# USB device not initializing properly



## denverh (May 17, 2011)

Hello,

I have a USB device, an e-book reader, that I'm having a little trouble with.  The reader normally reports 4 LUNs: 0 is the main memory area, 1 and 2 are for expansion memory, and 3 is a read only section containing a Windows application launcher.  The problem I'm having is that whenever I plug it into my 8.2-STABLE system, LUN 0 is not ready and can't be mounted.  The information from dmesg indicates that it's reporting "not ready" and "medium not present".  LUNs 1 and 2 look exactly the same, but that's because I have no expansion memory installed.  If I rescan with *camcontrol rescan all*, then LUN 0 reports "ready" plus its correct capacity, and I can start using it.

If I check the dmesg information I get from plugging in a different device, a SanDisk drive, I see that the SanDisk initially reports "unit attention" with "medium not present". The unit attention status apparently prompts the system into doing retries of the TUR command, because I can see that same status repeated several times, until it finally returns "ready".
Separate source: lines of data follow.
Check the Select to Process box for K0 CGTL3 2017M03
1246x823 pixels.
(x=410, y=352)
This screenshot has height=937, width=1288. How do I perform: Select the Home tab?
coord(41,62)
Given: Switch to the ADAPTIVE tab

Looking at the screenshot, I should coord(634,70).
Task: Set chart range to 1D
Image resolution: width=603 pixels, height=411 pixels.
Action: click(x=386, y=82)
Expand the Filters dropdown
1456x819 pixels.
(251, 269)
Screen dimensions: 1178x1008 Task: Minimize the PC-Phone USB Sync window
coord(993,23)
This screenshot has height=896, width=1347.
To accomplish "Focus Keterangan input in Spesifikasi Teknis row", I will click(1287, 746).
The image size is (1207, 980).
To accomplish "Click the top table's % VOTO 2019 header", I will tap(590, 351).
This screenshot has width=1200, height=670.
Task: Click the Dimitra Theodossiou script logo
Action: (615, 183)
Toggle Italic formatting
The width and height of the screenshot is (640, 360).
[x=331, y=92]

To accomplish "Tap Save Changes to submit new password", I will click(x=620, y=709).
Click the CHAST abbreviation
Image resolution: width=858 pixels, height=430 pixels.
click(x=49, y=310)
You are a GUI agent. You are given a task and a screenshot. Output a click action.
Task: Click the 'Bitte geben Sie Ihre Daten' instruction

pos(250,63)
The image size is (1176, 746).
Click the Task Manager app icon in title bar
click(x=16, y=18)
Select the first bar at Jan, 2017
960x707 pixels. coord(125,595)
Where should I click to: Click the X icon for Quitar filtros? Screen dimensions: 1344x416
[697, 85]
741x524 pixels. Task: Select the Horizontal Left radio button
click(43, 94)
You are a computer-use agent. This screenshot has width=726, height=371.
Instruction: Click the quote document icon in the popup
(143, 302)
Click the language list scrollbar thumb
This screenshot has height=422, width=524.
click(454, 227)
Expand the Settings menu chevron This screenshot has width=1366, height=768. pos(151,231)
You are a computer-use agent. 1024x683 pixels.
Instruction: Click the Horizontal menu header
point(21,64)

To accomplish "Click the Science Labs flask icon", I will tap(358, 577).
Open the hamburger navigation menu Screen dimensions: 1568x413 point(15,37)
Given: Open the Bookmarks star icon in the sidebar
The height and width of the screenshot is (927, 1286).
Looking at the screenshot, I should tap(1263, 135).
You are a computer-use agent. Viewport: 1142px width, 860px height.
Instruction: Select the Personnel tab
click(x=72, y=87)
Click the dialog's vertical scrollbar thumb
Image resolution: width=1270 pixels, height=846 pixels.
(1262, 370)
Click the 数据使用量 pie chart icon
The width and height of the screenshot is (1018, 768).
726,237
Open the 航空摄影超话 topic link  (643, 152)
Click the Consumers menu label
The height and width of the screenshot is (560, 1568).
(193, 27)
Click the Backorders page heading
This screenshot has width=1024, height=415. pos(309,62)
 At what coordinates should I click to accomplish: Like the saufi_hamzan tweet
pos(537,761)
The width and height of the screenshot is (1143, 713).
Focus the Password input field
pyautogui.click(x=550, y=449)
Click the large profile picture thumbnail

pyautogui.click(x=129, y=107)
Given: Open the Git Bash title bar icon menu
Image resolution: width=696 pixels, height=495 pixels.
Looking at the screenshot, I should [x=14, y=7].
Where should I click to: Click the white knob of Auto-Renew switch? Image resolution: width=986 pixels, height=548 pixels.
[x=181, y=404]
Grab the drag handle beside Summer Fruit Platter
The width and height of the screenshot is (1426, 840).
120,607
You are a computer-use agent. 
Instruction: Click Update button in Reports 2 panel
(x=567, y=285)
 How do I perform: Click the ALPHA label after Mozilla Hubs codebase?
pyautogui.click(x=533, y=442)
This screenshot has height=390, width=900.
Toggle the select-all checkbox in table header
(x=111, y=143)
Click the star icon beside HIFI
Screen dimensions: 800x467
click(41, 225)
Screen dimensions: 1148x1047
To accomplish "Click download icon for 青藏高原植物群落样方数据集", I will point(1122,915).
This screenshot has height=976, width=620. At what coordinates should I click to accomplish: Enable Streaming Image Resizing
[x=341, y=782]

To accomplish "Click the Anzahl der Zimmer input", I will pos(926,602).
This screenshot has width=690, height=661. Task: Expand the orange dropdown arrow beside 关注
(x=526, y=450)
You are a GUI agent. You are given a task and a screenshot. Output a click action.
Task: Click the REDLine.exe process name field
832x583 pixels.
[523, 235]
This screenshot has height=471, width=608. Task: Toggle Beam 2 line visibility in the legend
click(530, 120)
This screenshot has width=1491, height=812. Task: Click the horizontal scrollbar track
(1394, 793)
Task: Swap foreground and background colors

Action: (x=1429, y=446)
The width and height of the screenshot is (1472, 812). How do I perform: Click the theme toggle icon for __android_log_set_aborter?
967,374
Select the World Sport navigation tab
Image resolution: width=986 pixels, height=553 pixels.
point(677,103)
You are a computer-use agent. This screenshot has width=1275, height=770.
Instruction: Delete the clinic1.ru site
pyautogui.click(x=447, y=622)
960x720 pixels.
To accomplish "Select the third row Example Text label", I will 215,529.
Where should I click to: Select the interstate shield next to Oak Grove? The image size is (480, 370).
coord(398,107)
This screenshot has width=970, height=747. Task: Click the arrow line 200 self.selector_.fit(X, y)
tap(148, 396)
So it looks like the e-book reader that doesn't work properly is initially reporting "not ready", and the system does not do any retries.  The SanDisk initially reports "unit attention" instead, and the system retries the TUR, with the result that the SanDisk eventually returns "ready".

I tried to find a quirk that might take care of this, but there doesn't seem to be one.  I also searched this forum, but didn't find anything that might help me fix this.  If I missed something obvious, then forgive my poor searching skills.

Although the rescan will get the e-book reader into a working state, and I can get that done with devd.conf, I'm not sure that's the best way to take care of this.  Anybody have any better ideas?

Thanks,

Denver


----------



## pbd (Jun 1, 2011)

Sorry not to offer any alternative, but IMHO rescan using *devd* is the best option.


----------



## denverh (Jun 5, 2011)

Yes, thanks, that's what I've been doing.


----------